Sempre desejei escrever algo sobre educação, não sobre ensino, ao menos por enquanto. Adoro crianças, uma de cada vez, claro; e sinto-me lisonjeado quando uma delas me dá atenção, e sempre lhe devolvo respeitosamente a atenção que ela me dá tratando-a como ser humano completo (apenas não maduro). Não tive filhos e eles não estão em meus planos, e parece também que não se coadunam com minha condição. Então com que autoridade eu falaria de educação de filhos? Com a autoridade de filho. É como filho, que respeita, ama e é grato aos pais, que escrevo as máximas abaixo. É olhando para o que eles são, fizeram e fazem, que ouso indicar um caminho. A nossa experiência.
..........
Tarefas pedidas.
a - Transcreva palavra por palavra a parte do trecho que começa nas palavras "Sempre desejei escrever" e termina depois de "A nossa experiência.".
b - Liste as atitudes do filho em relação aos pais que o trecho menciona na frase que começa com "É como filho".
Os dados não têm relação nenhuma com o trecho.

Dados.
..........
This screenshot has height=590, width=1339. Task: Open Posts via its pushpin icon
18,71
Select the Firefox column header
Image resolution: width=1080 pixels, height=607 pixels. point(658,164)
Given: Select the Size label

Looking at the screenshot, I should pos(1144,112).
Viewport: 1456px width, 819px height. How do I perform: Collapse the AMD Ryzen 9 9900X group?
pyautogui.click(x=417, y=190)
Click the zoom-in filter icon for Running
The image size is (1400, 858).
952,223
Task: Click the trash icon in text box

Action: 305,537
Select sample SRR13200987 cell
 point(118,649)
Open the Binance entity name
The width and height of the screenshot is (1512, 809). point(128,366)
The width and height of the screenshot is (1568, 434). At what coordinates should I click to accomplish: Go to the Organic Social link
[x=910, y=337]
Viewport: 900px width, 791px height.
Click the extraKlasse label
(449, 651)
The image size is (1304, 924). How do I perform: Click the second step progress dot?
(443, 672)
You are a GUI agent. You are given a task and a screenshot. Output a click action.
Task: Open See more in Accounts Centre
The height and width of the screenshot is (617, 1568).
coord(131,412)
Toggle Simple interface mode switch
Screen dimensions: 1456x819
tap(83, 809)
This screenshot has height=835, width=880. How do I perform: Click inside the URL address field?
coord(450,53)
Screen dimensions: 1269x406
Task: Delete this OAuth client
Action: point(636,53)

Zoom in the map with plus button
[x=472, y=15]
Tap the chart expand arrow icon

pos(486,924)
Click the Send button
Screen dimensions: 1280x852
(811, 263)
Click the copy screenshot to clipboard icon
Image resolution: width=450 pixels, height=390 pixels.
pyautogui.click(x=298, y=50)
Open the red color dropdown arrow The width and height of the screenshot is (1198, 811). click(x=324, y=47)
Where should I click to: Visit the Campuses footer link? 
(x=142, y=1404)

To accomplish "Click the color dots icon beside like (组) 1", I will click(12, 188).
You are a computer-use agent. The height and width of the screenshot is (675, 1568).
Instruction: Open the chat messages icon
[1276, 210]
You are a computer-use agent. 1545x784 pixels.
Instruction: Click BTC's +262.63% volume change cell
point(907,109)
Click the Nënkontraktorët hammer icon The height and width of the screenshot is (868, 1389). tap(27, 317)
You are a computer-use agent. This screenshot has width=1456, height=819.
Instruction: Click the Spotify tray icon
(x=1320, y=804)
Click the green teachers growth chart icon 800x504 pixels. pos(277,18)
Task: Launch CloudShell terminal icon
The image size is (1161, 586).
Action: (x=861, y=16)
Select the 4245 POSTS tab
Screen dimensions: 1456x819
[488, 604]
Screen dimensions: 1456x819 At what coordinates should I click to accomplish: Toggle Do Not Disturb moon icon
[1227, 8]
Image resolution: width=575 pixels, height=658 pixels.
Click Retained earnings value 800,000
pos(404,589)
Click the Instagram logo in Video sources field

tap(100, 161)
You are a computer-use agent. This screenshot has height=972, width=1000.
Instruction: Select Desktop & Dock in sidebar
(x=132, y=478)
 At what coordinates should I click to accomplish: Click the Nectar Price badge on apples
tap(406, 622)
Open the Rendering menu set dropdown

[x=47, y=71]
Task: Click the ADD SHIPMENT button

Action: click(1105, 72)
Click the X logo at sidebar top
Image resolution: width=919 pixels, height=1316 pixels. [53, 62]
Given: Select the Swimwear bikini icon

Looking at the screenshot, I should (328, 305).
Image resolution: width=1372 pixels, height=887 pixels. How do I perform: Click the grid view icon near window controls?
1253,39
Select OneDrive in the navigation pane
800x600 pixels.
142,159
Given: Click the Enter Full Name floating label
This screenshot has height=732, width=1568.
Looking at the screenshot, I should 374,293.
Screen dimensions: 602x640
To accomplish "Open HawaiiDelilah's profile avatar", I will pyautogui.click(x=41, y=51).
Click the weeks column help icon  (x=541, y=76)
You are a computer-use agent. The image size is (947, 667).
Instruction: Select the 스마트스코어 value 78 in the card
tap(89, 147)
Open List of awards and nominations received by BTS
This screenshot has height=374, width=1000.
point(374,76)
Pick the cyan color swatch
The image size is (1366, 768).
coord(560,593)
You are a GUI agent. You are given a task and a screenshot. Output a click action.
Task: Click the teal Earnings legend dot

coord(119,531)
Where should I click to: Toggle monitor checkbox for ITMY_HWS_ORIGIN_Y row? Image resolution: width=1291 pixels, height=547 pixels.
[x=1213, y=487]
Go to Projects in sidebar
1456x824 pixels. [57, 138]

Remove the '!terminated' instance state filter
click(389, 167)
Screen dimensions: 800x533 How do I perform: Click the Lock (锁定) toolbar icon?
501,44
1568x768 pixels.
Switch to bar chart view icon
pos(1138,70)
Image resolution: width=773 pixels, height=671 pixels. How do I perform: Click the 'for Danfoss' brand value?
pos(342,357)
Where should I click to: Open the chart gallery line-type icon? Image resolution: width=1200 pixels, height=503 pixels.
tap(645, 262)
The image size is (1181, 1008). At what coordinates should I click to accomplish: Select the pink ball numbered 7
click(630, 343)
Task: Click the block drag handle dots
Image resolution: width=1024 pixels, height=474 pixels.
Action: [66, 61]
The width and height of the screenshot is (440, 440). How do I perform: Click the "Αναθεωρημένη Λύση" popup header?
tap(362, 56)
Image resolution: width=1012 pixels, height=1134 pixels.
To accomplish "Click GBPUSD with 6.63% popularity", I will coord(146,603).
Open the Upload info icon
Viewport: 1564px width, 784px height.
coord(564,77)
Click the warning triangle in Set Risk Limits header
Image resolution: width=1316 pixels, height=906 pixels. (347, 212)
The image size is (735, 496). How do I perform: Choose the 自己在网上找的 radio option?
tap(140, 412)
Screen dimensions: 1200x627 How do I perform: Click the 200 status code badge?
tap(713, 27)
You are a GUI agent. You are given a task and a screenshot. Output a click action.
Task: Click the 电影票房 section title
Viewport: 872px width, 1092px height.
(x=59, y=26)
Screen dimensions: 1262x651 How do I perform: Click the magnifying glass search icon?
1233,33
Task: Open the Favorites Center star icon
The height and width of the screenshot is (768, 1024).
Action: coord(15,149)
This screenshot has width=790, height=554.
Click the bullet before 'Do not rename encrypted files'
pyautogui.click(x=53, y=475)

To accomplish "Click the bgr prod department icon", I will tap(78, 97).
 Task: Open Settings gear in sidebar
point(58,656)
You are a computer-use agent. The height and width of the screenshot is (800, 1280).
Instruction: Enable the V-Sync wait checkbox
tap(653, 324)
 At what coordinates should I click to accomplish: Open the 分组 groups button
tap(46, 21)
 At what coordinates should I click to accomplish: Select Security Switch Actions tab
..........
Respostas.
a -
Sempre desejei escrever algo sobre educação, não sobre ensino, ao menos por enquanto. Adoro crianças, uma de cada vez, claro; e sinto-me lisonjeado quando uma delas me dá atenção, e sempre lhe devolvo respeitosamente a atenção que ela me dá tratando-a como ser humano completo (apenas não maduro). Não tive filhos e eles não estão em meus planos, e parece também que não se coadunam com minha condição. Então com que autoridade eu falaria de educação de filhos? Com a autoridade de filho. É como filho, que respeita, ama e é grato aos pais, que escrevo as máximas abaixo. É olhando para o que eles são, fizeram e fazem, que ouso indicar um caminho. A nossa experiência.

b - respeita, ama, é grato